Disclosure: This article is posted to inform readers and not to provide financial advice.

What is an Economic Review & Why is it important?

Regardless of our varying comfort level with financial concepts, the economy is determining what a large portion of our lives look like day-to-day; in fact, much of your personal financial trials and tribulations can be traced back to the whims of the economy (savings, job prospects, spending power, investments etc.). Crudely put, doing “economic analysis” often involves taking an economic factor (like rising inflation) and considering its influences across various aspects of our lives. A healthy exercise for anyone.

A quarterly review is a retrospective on the economy’s performance in the previous three months, examining factors like GDP, inflation, employment rates, and other indicators. Leveraging insights about these metrics can help us capitalise on financial opportunities and mitigate against sore financial losses. This review will look at the third financial quarter of 2023, both from a global and local (South African) perspective.

In this TVC Economic Review we reflect back on the last quarter and recap what moved the markets in Q3 2023

Third Quarter Global Overview

No magic fix presented itself in the third economic quarter of 2023, with a strong sense that we are “still wading through the mud” whilst somehow managing to sidestep a full blown recession. Global economic growth has been sluggish, standing at 3%, and in some regions is getting even slower.
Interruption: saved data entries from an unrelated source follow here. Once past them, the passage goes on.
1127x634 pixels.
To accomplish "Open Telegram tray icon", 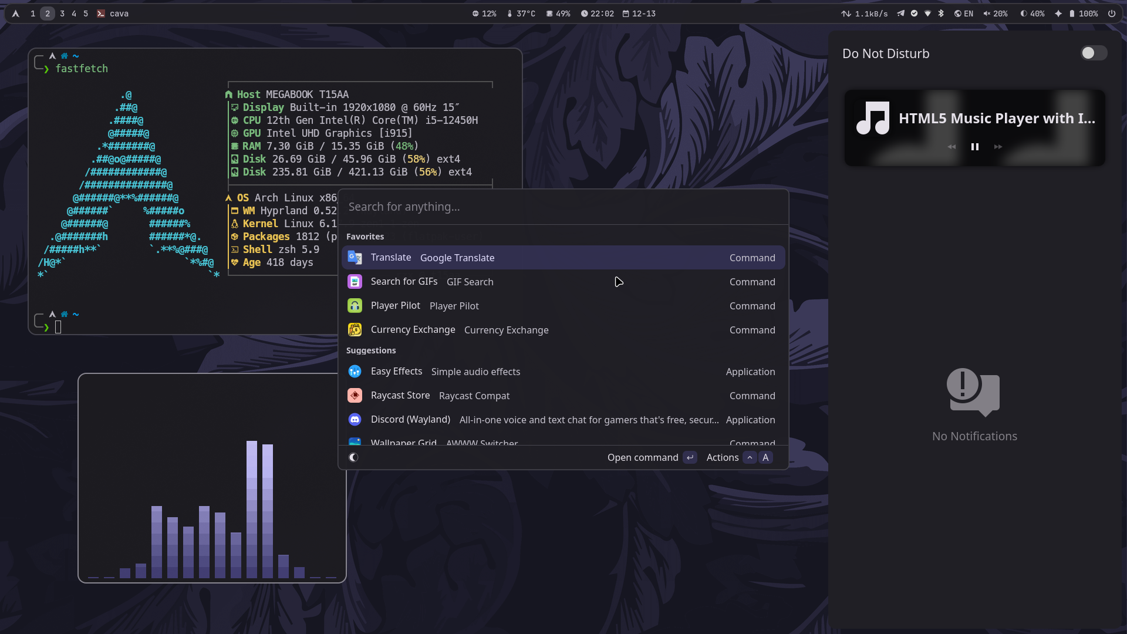I will pos(900,14).
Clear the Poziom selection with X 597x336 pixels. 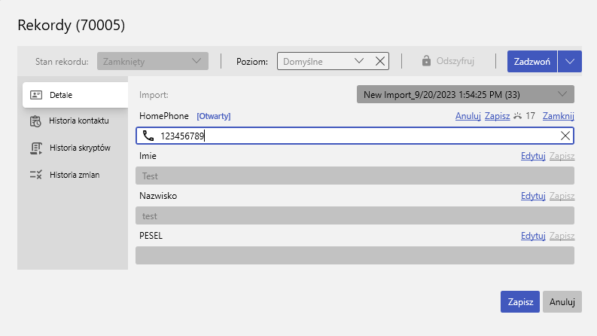(380, 61)
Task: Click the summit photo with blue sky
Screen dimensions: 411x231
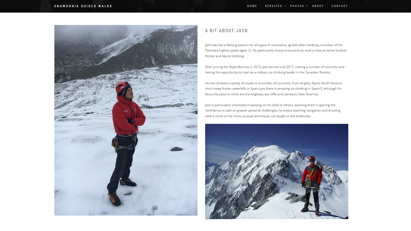Action: coord(277,171)
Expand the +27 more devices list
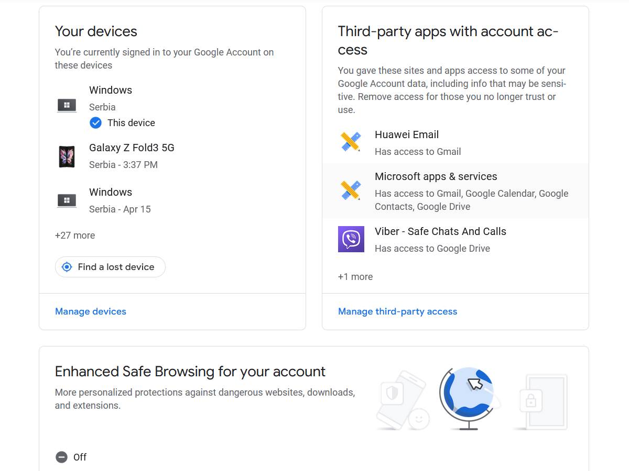The image size is (629, 471). point(75,235)
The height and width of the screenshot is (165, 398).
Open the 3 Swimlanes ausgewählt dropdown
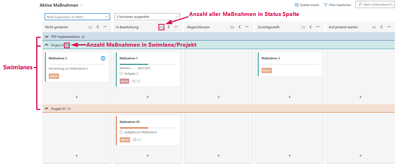pyautogui.click(x=147, y=17)
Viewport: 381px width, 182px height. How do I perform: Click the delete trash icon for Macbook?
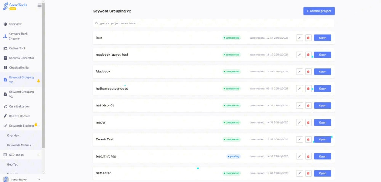[308, 72]
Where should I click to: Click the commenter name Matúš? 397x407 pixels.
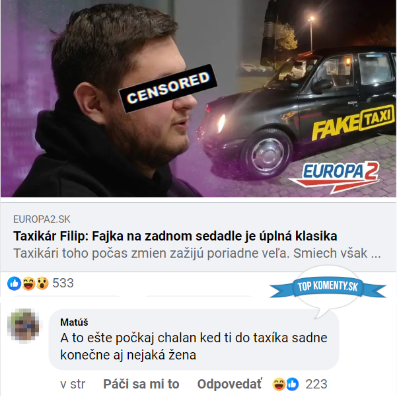coord(74,322)
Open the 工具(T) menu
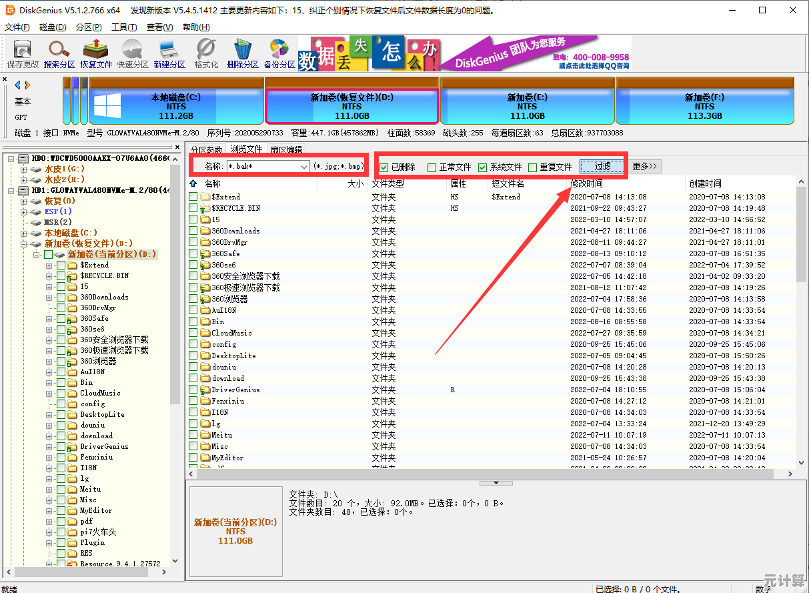This screenshot has width=809, height=593. point(123,27)
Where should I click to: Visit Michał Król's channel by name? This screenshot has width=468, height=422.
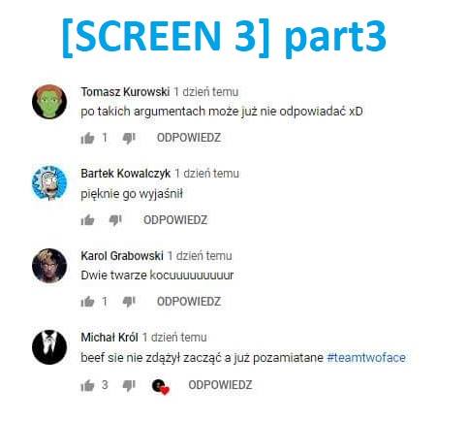point(109,338)
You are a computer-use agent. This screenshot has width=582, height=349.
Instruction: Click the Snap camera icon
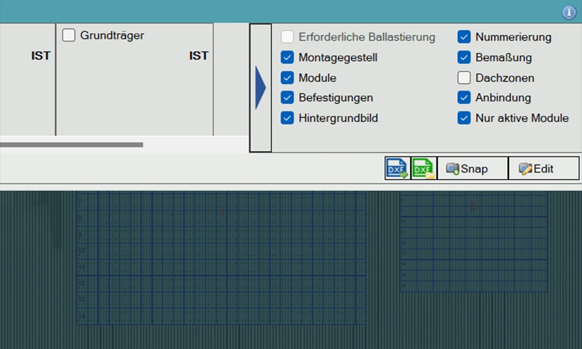tap(452, 169)
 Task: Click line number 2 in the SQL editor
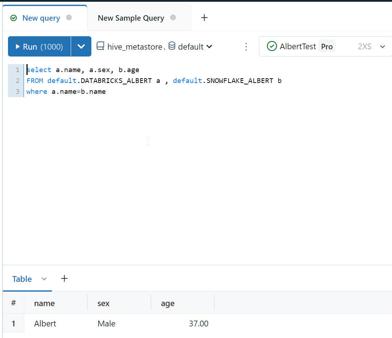[17, 80]
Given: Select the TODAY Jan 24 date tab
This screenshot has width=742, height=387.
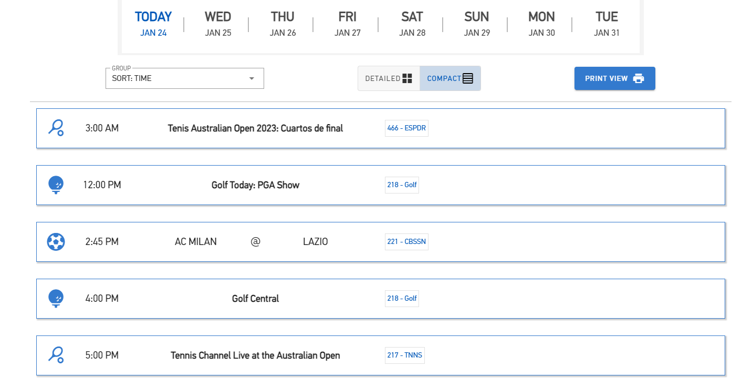Looking at the screenshot, I should [x=153, y=24].
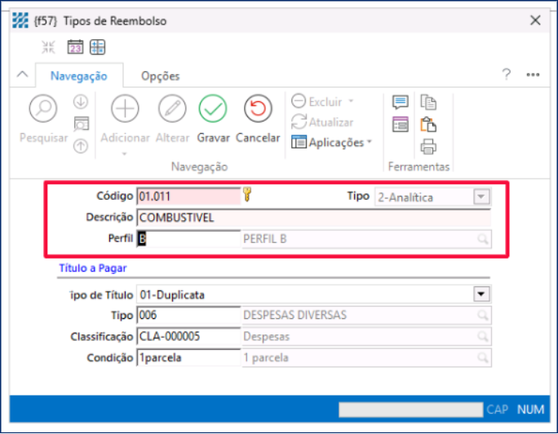The height and width of the screenshot is (434, 558).
Task: Click the paste clipboard icon in Ferramentas
Action: point(428,125)
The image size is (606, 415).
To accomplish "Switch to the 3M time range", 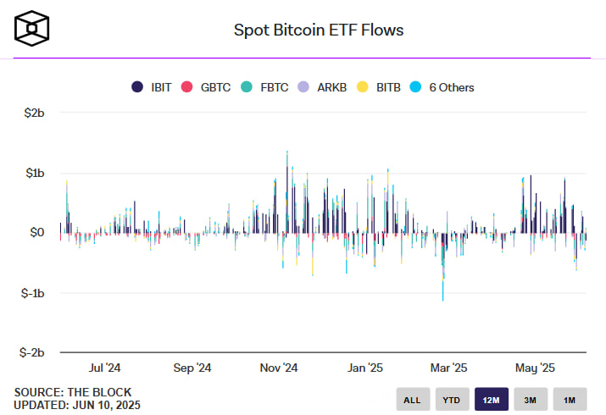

This is in no small part a byproduct of the exceptionally high interest rates (a major theme this quarter). There are calls for interest rates to be “higher for longer” – an attempt by central banks to remedy high inflation that has been hanging on (both core inflation and headline inflation). There are suggestions that these high interest rates might soon (not yet) have reached their peak – in other words, achieved the goal the central banks outlined for them. Until this peak occurs, significantly high interest rates were the defining characteristic for Q3. The hiking up of interest rates can be felt in multiple ways, especially in the tightening of credit conditions – home purchases, loans commercial real estate, potential loan defaults/missed payments etc. Not only does it become more expensive for us to borrow money, when interest rates get so high, it becomes expensive for banks to borrow money as well. This then sets in motion things like a more conservative stance on lending, lower returns on savings, and ultimately moves banks into shaky territory. 

One way that the particular variables of this quarter got translated was in declining government bonds. The financial principle in this scenario to wrap your head around is that, a decline in government bonds sees their yields increase. Whether this decline is a good or bad thing depends on your vantage point. As a bond holder you will see capital losses, investors might see higher returns, and from a macro perspective these declining government bonds could signal decline in economic growth.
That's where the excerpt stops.